É claro que o sertanejo é puramente brasileiro. Mas podemos fazer associações por semelhança baseadas num outro estilo musical bastante popular para os lusitanos e que lembra bastante o ritmo caipira.

A “Pimba” é um estilo de música muito parecido com o Sertanejo. Ambos tem suas raízes fundadas no ruralismo, nas cidades interioranas do país. Além disso, a característica dos cantores da Pimba é usar chapéu estilo Cowboy, tocar um acordeon com um sorriso no rosto, e cantar músicas de ritmo animado com trocadilhos sexuais e amores não correspondidos.

No Brasil, o chapéu, a sanfona e o enredo das músicas sertanejas lembram demais o estilo “Pimba” português. Confira a semelhança no vídeo acima.

 

6 – Nomes estranhos

O brasileiro adora caçoar da criatividade exacerbada do nosso povo na hora de colocar nomes estranhos não só em pessoas, mas também nas cidades. Trocadilhos engraçados, referências bizarras, o que não falta são exemplos de nomes estranhos que temos no Brasil.

Mas o que os brasileiros não sabem é que em Portugal eles também tem esse costume. Provavelmente temos um humor muito mais parecido com os lusitanos do que supõe a nossa vã biografia cultural

Em Portugal você pode visitar a cidade de Bagaceiras, Cabaços, Sítio das Solteiras, Purgatório e Pedaço Mal, isso só para não deixar a lista muito grande. Enquanto no Brasil, Entrepelado, Braço do Trombudo, Passa e Fica, Pau dos Ferros e Exú fazem a alegria dos brasileiros.

 

7- Todos contra as “Blitz”

O Brasil é famoso e reconhecido pelo seu “jeitinho brasileiro” de fazer o bem, mesmo fazendo o mal. A fama da malandragem brasileira é notória, mas não é uma exclusividade brasileira e pode ter raízes mais profundas do que imaginamos.

Sabe quando você está dirigindo na estrada e começa a ver os motoristas ligando e desligando rapidamente o pisca-alerta? Bem, essa é uma “camaradagem” brasileira de avisar aos outros motoristas que logo à frente há uma blitz e portanto, algumas preocupações como cinto de segurança devem ser tomadas.

Contudo engana-se quem pensa que esse é um hábito exclusivo desse país. Aparentemente os portugueses também não gostam nenhum pouco de serem pegos de surpresa e também tem o mesmo costume de avisar os outros motoristas de que mais à frente eles podem levar uma multa.

 

8 – Estacionar na calçada

O brasileiro não sabe estacionar? Não respeita o pedestre e estaciona em cima das calçadas? Bem, apesar do trânsito português ser bem mais organizado que o do nosso país, eles não podem dizer o mesmo quanto ao ato de estacionar.

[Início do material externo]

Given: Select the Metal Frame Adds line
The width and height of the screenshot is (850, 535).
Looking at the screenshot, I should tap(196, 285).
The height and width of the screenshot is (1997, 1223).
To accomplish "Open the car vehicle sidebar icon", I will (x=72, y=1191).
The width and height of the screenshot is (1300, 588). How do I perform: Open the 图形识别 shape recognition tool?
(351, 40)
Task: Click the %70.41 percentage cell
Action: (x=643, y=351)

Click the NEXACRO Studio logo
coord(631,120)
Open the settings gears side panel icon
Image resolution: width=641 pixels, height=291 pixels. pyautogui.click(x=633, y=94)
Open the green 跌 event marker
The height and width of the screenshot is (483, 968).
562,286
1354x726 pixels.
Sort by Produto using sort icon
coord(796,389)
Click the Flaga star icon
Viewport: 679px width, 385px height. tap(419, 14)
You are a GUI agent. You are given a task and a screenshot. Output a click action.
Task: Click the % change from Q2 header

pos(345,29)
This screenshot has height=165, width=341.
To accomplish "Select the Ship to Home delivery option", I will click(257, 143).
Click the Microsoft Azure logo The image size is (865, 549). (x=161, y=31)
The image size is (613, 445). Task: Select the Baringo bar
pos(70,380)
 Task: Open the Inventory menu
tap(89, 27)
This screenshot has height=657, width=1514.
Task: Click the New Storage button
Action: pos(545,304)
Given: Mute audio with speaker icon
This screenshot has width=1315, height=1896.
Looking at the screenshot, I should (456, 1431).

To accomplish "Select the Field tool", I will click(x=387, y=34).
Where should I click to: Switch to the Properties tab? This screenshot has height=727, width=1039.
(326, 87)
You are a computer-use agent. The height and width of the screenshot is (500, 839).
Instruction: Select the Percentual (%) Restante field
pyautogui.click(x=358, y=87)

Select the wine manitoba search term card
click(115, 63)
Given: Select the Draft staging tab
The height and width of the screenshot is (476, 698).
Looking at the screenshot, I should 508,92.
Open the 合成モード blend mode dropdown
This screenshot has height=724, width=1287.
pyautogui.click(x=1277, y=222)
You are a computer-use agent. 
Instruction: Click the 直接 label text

Por lá, é um costume sério estacionar nas calçadas, tanto que são instaladas próximos ao meio fio, estruturas de cimento com a finalidade de reeducar os portugueses e evitar que eles insistam em estacionar onde não devem.

Não podemos criticá-los nesse ponto, não é mesmo?

Mas e você? Imaginou que havia tantas semelhanças entre os dois países e conservadas até hoje?